Ce n’est pas tout : après un décompte pour les actes IV à XIII (en consultant méticuleusement la presse en ligne), il n’y a pas de trace d’une dépêche AFP dans quatre cas. Contacté, Alexandre Grobois assure : « On a toujours quelqu’un sur chaque manifestation de Lyon. Pas forcément pendant toute la manifestation, mais au moins sur une partie ». Il reconnaît cependant : « on ne fait pas toujours de dépêche ». Au total donc (et sauf erreur dans notre recensement), l’AFP n’a donné des chiffres que pour 3 actes sur 10 (les IV, V et VIII). Et encore : pour l’acte V, elle a avancé le chiffre d’une centaine (devant le palais de justice), quand ses confrères du Progrès ou de Lyon capitale donnaient un chiffre dix fois supérieur (pour l’ensemble de la manif). Dans les colonnes des journaux nationaux, ces lacunes participent à rendre le mouvement lyonnais quasi fantomatique. Prenons les compte-rendus établis par Le Monde « avec AFP » chaque samedi et mis à jour les dimanche matin. Au total pour la moitié des actes IV à XIII, aucun chiffre n’est donné pour la troisième agglomération française dans le « journal de référence ». Une simple recherche dans la presse locale permettait pourtant de remplir les vides, a minima avec les chiffres des forces de l’ordre.
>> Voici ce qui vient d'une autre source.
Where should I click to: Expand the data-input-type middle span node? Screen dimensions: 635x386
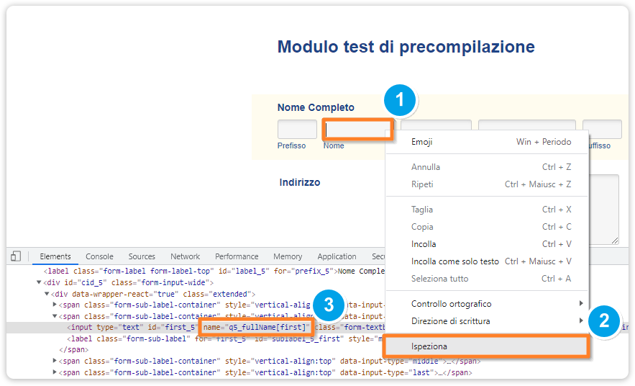(x=55, y=361)
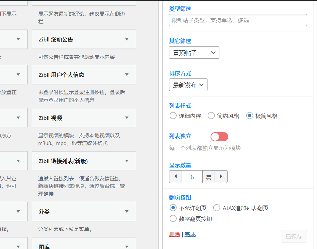This screenshot has width=317, height=249.
Task: Toggle the 列表独立 switch
Action: coord(219,137)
Deux articles ne font strictement aucune mention des manifestations lyonnaises. Pour l’acte IX, seul le chiffre de la préfecture est cité (un millier), alors qu’un journaliste présent sur place en dénombrait le double.
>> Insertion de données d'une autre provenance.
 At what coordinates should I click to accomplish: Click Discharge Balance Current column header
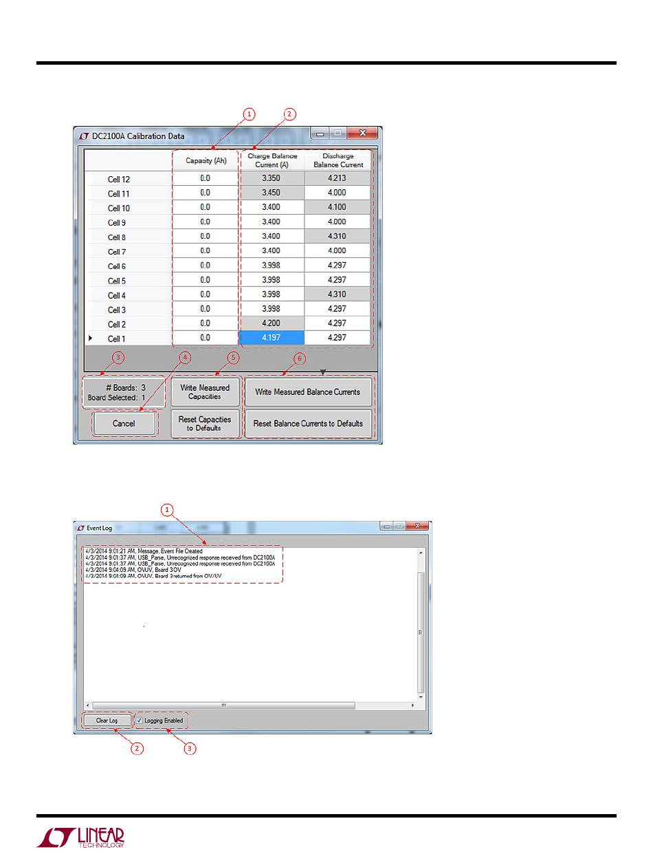[x=337, y=160]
L’information écrite par le pouvoir

Au-delà de la querelle classique sur le comptage des manifestants, la question posée est celle de la main-mise du Gouvernement sur l’information. Ainsi, dans sa dépêche du 9 février, l’AFP explique que « la préfecture du Rhône a refusé de communiquer une estimation du nombre de manifestants » qui est (selon la novlangue désormais habituelle) « centralisée au niveau du ministère de l'Intérieur ». A l’AFP, Alexandre Grobois reconnaît : « c’est problématique car il est impossible de vérifier les chiffres donnés au niveau national. Vous imaginez le réseau qu’il faudrait pour arriver à les recouper ? ». Le chiffre des interpellations lui, n’est jamais « centralisé » : la préfecture en a dénombré 22, et l’AFP s’en fait écho. Qu’importe si, en pratique, le tiers d’entre elles n’est finalement pas poursuivi, et si seul un prévenu a été condamné pour violence : la violence justement est mise en avant-scène. Ainsi, dans les colonnes du Monde, outre les deux manifs lyonnaises absentes, deux autres (actes X et XII) sont présentés uniquement sous un angle « fait-diversier » qui font une large place aux traditionnels « heurts entre forces de l’ordre et manifestants ». Pour l’essentiel, les deux cortèges étaient pourtant pacifiques. La répression et la violence policière sont quant à elles largement passées sous silence. Très peu d’infos ont été publiées sur les blessures reçues par les manifestants, et aucun média n’a repris cette information ahurissante du journal en ligne Rue89lyon : le tribunal correctionnel de Lyon prononce des peines d’interdiction de manifester, alors que la loi qui doit les mettre en place est encore en débat au Parlement !

L’« actualité » contre le « journalisme de terrain »

A Lyon, un journaliste ami nous explique : pour les petites équipes des médias lyonnais, pas facile d’être sur le pont tous les samedis. En outre, la répétition des actions semaine après semaine tend à lasser les rédactions qui cherchent sans arrêt du nouveau pour nourrir « l’actualité ». Au final, c’est le site participatif et bénévole (un comble) Rebellyon.info qui assure le suivi le plus fidèle du mouvement, pendant les manifs, et depuis plusieurs semaines en comparution immédiate chaque lundi. Les gilets jaunes ont bien raison d’en vouloir aux médias : certaines rédactions ont des partis-pris très nets, et la plupart d’entre elles appartiennent désormais au monde du capital. Mais plus profondément, « l’actualité » apparaît incapable de rendre compte de ce mouvement social, comme de bien d’autres réalités du temps. En novembre 2016 lors d’un débat, Frédéric Garlan, directeur du bureau lyonnais de l’AFP dénonçait le journalisme web : « le risque de ne pas aller sur le terrain, c’est de ne s’informer que par les réseaux sociaux. Il y a vingt ans, le journalisme était un métier d’excellence. Aujourd’hui on fait du 'low cost'' », avant de conclure : « il faut ramener des journalistes de qualité sur le terrain ». On ne saurait mieux dire.